Temu ed Amazon, guerra dei prezzi

Amazon sta escludendo il suo nuovo concorrente Temu dal suo algoritmo di ricerca dei prezzi che verifica se i prodotti venduti sulla sua piattaforma sono competitivi rispetto ai concorrenti, affermando che il sito non soddisfa i suoi standard.

Secondo Amazon, Temu, un portale di e-commerce lanciato a settembre 2022 ed ora giunto anche sul mercato italiano, non soddisfa i severi requisiti di qualificazione per la politica dei prezzi equi di Amazon. Ciò significa che alcuni prodotti generali a basso prezzo su Temu, di proprietà della cinese PDD Holdings, potrebbero battere i prezzi offerti dai venditori del mercato di Amazon.

L’algoritmo dei prezzi, che utilizza metodi di tracciamento automatizzati e manuali, controlla i prodotti trovati all’interno e all’esterno di Amazon per garantire che i commercianti sul suo mercato non addebitino molto di più rispetto ai concorrenti di Amazon.

Amazon è cauta nell’intraprendere una guerra dei prezzi con concorrenti che non considera rispettabili. La società ha affermato che i suoi standard di qualificazione assicurano che non confronti o abbini i prezzi a ciò che viene visto come merce proveniente da mercati discutibili, inclusi prodotti che potrebbero essere contraffatti.

La decisione di Amazon di ignorare i prezzi di Temu, piuttosto che competere con essi, evidenzia il dilemma che Amazon deve affrontare nel mantenere i prezzi competitivi garantendo al contempo che i prodotti sulla sua piattaforma siano sicuri e autentici.

A dire il vero, Amazon ha combattuto il proprio problema di contraffazione negli anni passati. Il rivenditore afferma di aver intensificato la segnalazione di falsi alle forze dell’ordine insieme ad altre iniziative per rintracciare e combattere le contraffazioni.

Gran parte della merce venduta su Temu proviene da venditori e fornitori con sede in Cina. Nelle pubblicità e sulle piattaforme dei social media, Temu ha pubblicizzato prezzi bassi per articoli per la casa, elettronica e abbigliamento spediti dalla Cina: ad esempio, vestiti a 5 dollari, oppure set di pennelli per il trucco da $ 2, con l’intenzione di competere con Amazon.

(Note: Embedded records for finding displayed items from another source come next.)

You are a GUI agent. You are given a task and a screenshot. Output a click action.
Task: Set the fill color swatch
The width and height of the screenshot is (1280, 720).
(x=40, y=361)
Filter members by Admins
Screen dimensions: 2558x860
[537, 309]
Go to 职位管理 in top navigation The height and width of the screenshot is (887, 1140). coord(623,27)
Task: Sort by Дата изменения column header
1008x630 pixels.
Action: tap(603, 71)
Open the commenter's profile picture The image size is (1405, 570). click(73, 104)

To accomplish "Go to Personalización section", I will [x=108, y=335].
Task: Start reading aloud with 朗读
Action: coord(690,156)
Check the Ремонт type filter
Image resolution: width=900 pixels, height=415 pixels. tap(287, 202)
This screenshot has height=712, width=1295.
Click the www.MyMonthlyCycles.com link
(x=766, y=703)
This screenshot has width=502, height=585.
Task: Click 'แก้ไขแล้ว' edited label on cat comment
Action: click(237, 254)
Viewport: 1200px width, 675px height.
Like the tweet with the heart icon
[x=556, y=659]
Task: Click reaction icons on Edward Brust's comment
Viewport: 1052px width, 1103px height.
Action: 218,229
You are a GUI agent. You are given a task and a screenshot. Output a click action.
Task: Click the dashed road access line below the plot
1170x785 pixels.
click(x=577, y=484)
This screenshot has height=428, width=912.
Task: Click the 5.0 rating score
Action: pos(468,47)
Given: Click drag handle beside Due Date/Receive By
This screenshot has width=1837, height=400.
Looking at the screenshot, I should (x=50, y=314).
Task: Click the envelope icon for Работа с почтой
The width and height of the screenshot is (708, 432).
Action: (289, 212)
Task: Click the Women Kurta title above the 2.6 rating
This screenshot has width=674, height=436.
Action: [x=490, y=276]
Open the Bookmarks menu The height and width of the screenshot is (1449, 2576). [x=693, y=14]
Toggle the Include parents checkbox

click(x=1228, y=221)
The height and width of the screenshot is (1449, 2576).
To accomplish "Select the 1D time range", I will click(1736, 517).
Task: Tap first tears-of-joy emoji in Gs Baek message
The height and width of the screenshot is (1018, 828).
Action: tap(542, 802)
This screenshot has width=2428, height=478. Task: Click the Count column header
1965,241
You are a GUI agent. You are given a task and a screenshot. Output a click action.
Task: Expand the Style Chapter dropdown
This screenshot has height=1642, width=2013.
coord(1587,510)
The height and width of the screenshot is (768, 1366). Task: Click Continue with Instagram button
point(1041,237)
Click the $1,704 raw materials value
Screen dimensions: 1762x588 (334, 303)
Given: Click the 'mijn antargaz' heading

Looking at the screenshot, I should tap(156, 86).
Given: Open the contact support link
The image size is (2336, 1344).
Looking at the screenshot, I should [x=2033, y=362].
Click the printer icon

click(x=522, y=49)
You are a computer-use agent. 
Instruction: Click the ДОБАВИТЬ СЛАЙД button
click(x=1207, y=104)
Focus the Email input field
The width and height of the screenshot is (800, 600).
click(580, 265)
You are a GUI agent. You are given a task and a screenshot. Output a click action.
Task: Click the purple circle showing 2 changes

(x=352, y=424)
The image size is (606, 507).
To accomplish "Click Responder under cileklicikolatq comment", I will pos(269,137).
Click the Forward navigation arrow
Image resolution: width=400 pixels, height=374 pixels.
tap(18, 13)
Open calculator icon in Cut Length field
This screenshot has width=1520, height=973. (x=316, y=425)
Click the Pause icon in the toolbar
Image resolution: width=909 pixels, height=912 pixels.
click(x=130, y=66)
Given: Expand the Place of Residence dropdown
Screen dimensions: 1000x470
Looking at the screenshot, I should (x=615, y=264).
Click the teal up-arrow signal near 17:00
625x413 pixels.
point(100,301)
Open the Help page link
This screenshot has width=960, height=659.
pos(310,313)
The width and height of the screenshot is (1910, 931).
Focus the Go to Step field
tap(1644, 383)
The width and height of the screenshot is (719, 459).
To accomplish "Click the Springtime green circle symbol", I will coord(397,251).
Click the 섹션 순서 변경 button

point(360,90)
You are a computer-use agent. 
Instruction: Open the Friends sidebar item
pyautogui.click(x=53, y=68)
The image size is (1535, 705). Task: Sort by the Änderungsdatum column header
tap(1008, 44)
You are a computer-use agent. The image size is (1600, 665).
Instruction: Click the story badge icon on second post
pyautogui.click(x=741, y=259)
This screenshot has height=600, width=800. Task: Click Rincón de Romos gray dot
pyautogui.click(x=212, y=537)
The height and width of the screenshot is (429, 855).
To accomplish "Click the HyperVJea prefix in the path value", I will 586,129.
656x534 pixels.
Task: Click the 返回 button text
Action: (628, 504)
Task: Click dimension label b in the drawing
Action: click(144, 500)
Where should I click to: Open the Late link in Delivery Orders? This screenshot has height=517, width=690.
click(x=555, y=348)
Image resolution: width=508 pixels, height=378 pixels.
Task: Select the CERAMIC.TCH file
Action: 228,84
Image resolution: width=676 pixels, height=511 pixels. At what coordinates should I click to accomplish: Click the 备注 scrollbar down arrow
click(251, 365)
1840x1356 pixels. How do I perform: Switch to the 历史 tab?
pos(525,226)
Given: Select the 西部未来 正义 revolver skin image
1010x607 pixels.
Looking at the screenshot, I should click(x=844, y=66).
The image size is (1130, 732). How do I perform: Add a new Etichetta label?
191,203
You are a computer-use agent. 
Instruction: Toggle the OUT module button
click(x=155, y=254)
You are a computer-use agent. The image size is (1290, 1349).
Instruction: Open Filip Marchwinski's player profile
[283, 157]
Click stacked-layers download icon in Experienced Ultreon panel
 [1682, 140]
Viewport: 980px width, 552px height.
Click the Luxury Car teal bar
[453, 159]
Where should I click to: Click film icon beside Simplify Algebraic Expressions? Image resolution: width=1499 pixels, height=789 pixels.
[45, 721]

Da parte sua, Temu afferma di avere “una politica rigorosa contro l’elenco o la vendita di prodotti che violano i diritti di marchio, copyright o brevetto di terzi”, e che on è attivamente coinvolta nell’elencazione e nella vendita degli articoli dei venditori, i quali sono responsabili dell’ottenimento delle licenze necessarie per i loro negozi

Ma il problema esiste: l’amministratore delegato della MaiBo Technology Company con sede in Cina, ha citato in giudizio Temu a maggio, sostenendo presso il tribunale distrettuale dell’Illinois che Temu e i suoi venditori hanno violato i suoi diritti d’autore e causato danni alle sue vendite di attrezzature per esercizi con marchio FitBeast, che sono disponibili su Temu ad un quinto del loro prezzo originale. Dopo aver visto il successo delle attrezzature per esercizi FitBeast, Temu e i suoi venditori hanno copiato e venduto i prodotti per rubare il suo “successo commerciale”, afferma la sua denuncia, effettuata anche per non essere penalizzato dalla politica dei prezzi equi di Amazon. E sono già numerosi i casi simili portati all’attenzione dei tribunali Usa.